Zog jetzt geschlagen ab: Regierungssoldat in Sirte, März 2019 Foto: reuters

Tunis taz | Während der türkische Präsident Recep Tayyip Erdoğan und Russlands Staatschef Wladimir Putin am Mittwoch eine Waffenruhe in Libyen ab Sonntag beschlossen, stehen die Zeichen in Libyen auf Eskalation. In der Hauptstadt Tripolis sagte Innenminister Fathi Bashagha auf einer Pressekonferenz, ein Waffenstillstand sei nur nach einem völligen Rückzug der ostlibyschen Truppen von General Chalifa Haftar möglich, der mit seiner „Libyschen Na­tio­nal­armee“ (LNA) am Rande der Hauptstadt steht und die dortige Regierung von Premier Fajis al-Sarradsch stürzen will.

Seit Dienstag kontrolliert Haf­tars LNA nun auch die strategisch wichtige Stadt Sirte und damit erstmals einen westlibyschen Hafen. Sie eroberte Sirte am Montag in wenigen Stunden. Mit dem Überraschungsangriff auf Sirte fiel auch Li­byens größter Militärflughafen al-Kardabija südlich der Stadt an die LNA.

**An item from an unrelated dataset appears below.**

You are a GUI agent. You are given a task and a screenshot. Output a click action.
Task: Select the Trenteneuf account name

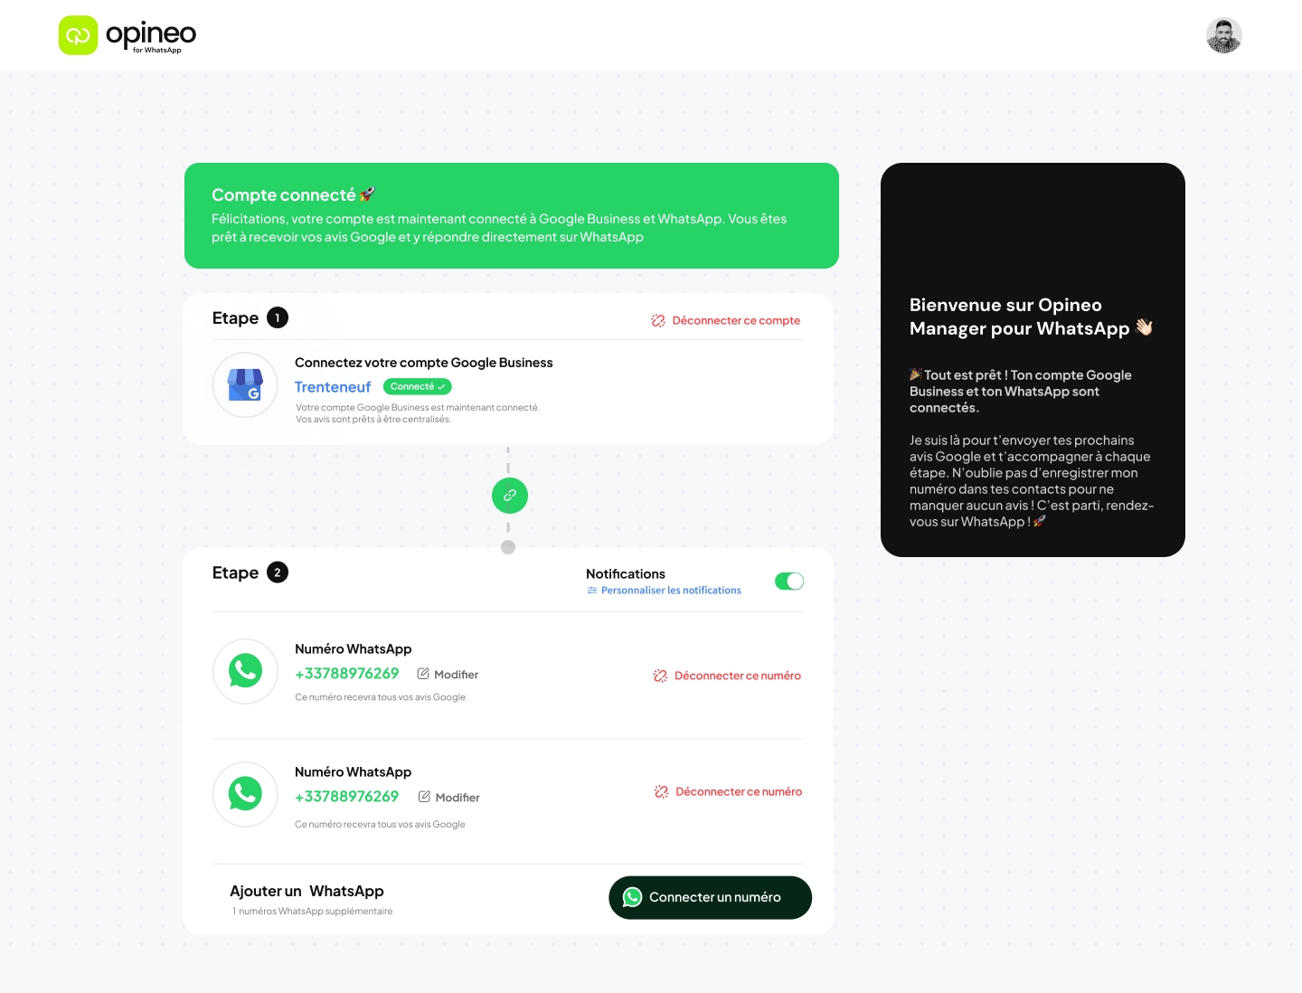pos(333,386)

Er wäre für die türkische Armee ein idealer Sta­tio­nie­rungs­ort für Drohnen und Kampfflugzeuge gewesen. Laut Erdoğan sind mittlerweile 35 türkische Soldaten in Libyen stationiert und sollen der international anerkannten Regierung Sarradsch beim Aufbau militärischer Strukturen helfen. Eine unbekannte Zahl russischer Söldnern und Militärexperten steht an der Seite der LNA.

Sirte war während des Aufstands gegen Gaddafi und nach der späteren Besetzung durch den Islamischen Staat hart umkämpft. Durch Absprachen zwischen Haftar und den Stämmen der Region gelang diesmal eine unblutige Übernahme. In Sirte, Gaddafis Geburtsstadt, wurde die Ankunft der LNA von Gaddafi-Anhängern mit den grünen Flaggen des 2011 gestürzten Regimes freudig gefeiert.

Seit 2016 hatten die „Sirte-Sicherungskräfte“ aus dem benachbarten Misrata die Stadt kontrolliert. Sie hatten damals unter hohen Opfern mit Unterstützung der US-Luftwaffe den IS vertrieben, der damals gehofft hatte, von Sirte aus eine ständige territoriale Präsenz in Libyen aufbauen zu können. Aber gegen Haftar bekamen sie keine Unterstützung. Nachdem die ebenfalls in Sirte pa­trouil­lie­ren­de salafistische „Brigade 604“ sich Haftar anschloss, blieb den Kräften aus Misrata bei Ankunft der LNA nur der Rückzug.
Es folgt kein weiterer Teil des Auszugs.